I celebrated my birthday in Arizona, with very special friends. (I am trying not to say “old” friends) - I share the date with Ed, and in our past, we have celebrated together. I was with them on my memorable 40th, when I shaved my beard and no one knew who I was. So I went out to the warm weather (although as these things work out, it turned out to be warmer in New York than in Phoenix. New York had the warmest December on record since 1877 and had no snowfall during the whole month. I learned that my two favorite words since coming back are ”Unseasonably warm.”) We played golf and had dinners at wonderful restaurants and breakfast where they brought us cake with candles, and because it was my first time they gave me four muffins. I saw the museum where they both volunteer, and I got to meet some of the Rotarians in the eclub to which I belong. Nice to meet people in the flesh you’ve been working with for a year.
And after the first of the year I traveled again, this time to Tulsa, for the wedding of the daughter of another long-time friend (there’s that “old” problem again.) Got to see some college friends I had not seen in years (and years and years) and again, got to meet a whole bunch of new people and renew acquaintance with some I had not seen for a while.
One of the nice things about growing older is that your friends are too, and are getting more respectable - which includes having houses in the country. I got to visit two friends who each have houses in the country - one in upstate New York and one in Connecticut. I saw the grave where Virginia is buried (of “Yes, Virginia, there is a Santa Claus” fame) and I met more wonderful people and had amazing food and most important, got to spend time with friends.
Now those of you who know me and who have been reading carefully will note that I have made no mention of opera or Broadway theatre.
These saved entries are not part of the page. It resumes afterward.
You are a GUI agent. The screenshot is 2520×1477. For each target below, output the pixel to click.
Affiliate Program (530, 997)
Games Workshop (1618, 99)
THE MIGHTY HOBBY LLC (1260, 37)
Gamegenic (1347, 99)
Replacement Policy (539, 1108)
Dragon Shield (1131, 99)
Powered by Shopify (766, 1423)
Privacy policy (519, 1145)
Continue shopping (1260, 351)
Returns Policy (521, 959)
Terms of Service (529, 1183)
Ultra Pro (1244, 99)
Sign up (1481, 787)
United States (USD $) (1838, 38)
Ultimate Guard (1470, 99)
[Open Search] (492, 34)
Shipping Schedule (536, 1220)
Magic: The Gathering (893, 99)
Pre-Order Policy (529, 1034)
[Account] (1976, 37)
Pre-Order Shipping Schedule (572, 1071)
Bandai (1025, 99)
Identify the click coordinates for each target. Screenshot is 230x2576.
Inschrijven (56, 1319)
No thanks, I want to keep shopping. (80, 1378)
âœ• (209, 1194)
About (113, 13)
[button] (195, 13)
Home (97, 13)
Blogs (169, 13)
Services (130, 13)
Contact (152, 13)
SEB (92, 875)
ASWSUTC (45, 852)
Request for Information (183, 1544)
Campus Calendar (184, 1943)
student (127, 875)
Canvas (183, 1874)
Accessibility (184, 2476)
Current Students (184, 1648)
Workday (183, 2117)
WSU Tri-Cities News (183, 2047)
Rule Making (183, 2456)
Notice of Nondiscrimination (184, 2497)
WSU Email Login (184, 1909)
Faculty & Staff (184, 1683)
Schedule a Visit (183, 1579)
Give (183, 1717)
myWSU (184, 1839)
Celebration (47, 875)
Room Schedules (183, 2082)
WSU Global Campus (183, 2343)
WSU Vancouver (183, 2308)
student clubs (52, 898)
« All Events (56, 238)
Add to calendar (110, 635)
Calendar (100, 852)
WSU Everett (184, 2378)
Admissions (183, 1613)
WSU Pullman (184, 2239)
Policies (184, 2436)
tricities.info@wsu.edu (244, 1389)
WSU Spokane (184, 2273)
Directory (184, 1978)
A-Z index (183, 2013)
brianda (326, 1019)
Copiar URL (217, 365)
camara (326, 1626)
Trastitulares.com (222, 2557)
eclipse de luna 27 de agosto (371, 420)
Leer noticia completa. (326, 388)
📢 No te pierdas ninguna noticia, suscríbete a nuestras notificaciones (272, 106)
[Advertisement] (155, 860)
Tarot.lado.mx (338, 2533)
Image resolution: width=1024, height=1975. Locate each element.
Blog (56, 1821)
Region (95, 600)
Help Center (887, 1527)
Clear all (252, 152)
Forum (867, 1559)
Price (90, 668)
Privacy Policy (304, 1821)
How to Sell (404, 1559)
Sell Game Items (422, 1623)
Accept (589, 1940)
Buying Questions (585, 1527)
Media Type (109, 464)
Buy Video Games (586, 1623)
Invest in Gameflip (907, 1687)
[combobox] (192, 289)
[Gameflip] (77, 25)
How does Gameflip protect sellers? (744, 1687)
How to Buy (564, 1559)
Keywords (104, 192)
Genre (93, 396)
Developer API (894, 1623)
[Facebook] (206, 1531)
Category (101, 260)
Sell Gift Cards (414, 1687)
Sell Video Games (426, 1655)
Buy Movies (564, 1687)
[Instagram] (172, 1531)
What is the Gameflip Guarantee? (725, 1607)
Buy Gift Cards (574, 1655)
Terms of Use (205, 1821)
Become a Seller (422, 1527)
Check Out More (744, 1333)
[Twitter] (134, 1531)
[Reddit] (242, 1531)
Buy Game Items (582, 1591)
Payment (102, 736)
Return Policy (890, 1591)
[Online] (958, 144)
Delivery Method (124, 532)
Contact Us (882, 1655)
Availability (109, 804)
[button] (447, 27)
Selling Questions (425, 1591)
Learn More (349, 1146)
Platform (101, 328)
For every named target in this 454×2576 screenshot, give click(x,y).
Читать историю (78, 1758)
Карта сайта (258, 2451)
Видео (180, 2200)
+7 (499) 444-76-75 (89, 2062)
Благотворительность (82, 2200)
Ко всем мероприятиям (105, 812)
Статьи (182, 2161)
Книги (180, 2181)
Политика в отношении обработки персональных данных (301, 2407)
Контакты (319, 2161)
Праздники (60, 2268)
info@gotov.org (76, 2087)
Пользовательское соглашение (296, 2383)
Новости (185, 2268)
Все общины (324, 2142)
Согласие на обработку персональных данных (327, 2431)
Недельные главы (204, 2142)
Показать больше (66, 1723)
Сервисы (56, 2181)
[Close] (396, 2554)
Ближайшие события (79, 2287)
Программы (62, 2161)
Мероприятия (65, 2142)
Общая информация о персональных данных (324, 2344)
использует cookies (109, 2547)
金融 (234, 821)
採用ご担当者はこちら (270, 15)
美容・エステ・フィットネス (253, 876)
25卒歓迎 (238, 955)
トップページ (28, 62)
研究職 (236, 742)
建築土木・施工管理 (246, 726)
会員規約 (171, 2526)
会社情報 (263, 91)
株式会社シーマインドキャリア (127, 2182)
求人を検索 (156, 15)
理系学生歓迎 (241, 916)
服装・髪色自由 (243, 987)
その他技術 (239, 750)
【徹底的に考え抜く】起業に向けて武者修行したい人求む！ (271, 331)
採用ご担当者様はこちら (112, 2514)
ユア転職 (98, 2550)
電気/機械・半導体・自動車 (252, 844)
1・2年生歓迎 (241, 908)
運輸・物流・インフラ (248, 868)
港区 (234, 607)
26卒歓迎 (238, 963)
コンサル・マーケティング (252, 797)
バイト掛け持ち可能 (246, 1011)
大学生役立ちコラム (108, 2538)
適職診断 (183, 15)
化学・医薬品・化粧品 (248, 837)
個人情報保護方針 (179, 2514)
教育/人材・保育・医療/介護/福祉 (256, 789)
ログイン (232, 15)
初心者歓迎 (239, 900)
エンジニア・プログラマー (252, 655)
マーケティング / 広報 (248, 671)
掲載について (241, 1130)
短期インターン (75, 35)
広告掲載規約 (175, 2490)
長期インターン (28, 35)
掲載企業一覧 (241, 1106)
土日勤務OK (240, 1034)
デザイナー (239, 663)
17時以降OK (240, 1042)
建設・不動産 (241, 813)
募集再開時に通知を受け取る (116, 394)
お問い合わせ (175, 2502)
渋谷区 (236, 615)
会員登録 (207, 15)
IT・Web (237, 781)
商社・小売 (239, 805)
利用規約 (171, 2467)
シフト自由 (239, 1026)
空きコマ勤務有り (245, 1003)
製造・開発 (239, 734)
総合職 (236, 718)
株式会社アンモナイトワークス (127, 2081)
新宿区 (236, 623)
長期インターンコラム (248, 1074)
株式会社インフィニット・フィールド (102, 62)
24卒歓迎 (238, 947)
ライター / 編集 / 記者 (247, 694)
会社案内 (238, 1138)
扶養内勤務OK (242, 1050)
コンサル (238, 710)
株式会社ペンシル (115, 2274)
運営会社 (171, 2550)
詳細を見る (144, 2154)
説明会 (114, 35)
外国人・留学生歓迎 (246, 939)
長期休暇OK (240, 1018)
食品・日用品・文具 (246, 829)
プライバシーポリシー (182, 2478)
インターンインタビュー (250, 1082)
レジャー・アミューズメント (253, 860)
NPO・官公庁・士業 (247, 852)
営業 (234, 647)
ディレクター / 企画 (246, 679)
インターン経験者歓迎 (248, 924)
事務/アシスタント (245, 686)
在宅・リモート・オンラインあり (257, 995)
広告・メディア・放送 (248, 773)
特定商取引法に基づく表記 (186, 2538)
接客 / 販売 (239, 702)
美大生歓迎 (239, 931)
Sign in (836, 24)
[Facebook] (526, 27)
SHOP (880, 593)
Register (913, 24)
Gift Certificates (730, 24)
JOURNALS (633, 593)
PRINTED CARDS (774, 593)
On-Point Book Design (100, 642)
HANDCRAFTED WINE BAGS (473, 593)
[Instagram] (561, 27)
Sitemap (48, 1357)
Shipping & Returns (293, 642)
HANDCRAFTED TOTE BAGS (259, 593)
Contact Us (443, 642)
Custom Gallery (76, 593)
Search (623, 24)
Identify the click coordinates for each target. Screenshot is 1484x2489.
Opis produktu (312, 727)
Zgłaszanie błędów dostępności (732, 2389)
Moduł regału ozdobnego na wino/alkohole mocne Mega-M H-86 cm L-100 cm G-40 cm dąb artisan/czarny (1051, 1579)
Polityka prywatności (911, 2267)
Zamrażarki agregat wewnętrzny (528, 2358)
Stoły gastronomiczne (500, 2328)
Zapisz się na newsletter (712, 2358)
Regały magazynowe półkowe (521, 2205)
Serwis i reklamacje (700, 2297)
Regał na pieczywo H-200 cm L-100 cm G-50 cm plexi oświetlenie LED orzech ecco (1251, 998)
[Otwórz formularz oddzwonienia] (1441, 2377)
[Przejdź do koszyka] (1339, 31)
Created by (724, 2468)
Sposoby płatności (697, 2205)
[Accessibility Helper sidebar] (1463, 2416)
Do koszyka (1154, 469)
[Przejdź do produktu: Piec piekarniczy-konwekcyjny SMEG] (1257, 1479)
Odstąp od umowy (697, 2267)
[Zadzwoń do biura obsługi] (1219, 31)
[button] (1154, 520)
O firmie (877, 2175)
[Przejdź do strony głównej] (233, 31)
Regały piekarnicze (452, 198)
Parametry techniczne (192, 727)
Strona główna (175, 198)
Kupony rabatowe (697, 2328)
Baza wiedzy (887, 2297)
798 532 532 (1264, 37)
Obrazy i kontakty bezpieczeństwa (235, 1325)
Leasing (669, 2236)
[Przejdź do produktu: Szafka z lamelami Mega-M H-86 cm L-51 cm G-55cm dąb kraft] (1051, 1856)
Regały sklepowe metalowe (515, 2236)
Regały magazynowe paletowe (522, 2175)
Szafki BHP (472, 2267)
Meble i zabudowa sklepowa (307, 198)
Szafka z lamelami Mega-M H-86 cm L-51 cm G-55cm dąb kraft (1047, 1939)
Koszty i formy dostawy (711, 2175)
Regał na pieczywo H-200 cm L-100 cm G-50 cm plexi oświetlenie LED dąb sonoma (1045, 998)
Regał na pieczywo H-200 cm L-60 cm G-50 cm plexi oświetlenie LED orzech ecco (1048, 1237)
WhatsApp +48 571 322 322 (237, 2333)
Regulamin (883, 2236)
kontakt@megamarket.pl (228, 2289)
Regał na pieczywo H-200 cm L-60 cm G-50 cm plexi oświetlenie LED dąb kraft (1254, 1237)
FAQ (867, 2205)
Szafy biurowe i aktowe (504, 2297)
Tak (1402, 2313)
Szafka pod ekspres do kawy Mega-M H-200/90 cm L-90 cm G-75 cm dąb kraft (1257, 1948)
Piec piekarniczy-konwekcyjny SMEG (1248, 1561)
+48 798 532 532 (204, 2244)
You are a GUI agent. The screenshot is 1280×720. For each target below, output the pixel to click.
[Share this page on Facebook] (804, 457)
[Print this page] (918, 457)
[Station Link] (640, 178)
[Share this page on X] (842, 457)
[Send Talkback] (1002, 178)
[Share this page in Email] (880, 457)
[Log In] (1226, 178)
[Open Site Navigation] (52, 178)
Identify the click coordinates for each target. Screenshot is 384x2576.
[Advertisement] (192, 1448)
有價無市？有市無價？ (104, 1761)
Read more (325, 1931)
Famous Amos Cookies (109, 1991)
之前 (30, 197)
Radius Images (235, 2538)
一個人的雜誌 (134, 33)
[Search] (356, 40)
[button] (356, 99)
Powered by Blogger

That’s ‘cause I haven’t been, a combination of finances (lack of) and opportunity (ditto). Trust me, I will remedy that in the weeks to come. I have not been doing as much singing as I would have liked, and I will have to add that to the schedule.
I do hear from friends on Kwaj. A number of people have left and are leaving - they love the place but I keep hearing that the work environment continues to deteriorate and they simply don’t think it’s worth it any more.
For instance - A friend who was feeling sick went to the hospital on Kwaj, and was given aspirin and told to rest. (no x-ray, no blood work, no meaningful diagnosis.) He went to the US, before he was supposed to go on to South America for his vacation, and the doctor there diagnosed a severe intestinal infection, put him on a heavy dose of antibiotics, close observation and cancelled the trip. Said if he had waited another week he could have been in serious trouble. Reminds me of my own appendix adventure.
On to new and (we hope) greater things. There probably won’t be any more blog updates until after I return from Austria - or I get a visitation from an angel. Or win the Lottery. Or like that.
But the assorted emails all work, phones work, I even get real letters in the snail mail from some people. If you ever get near the NY area, give a shout - I’m always glad to have people to play with.
Hugs and prayers and love to you all - and let us continue to pray for one another. (And if you haven't been praying for me, NOW is the time to start. Get on it!)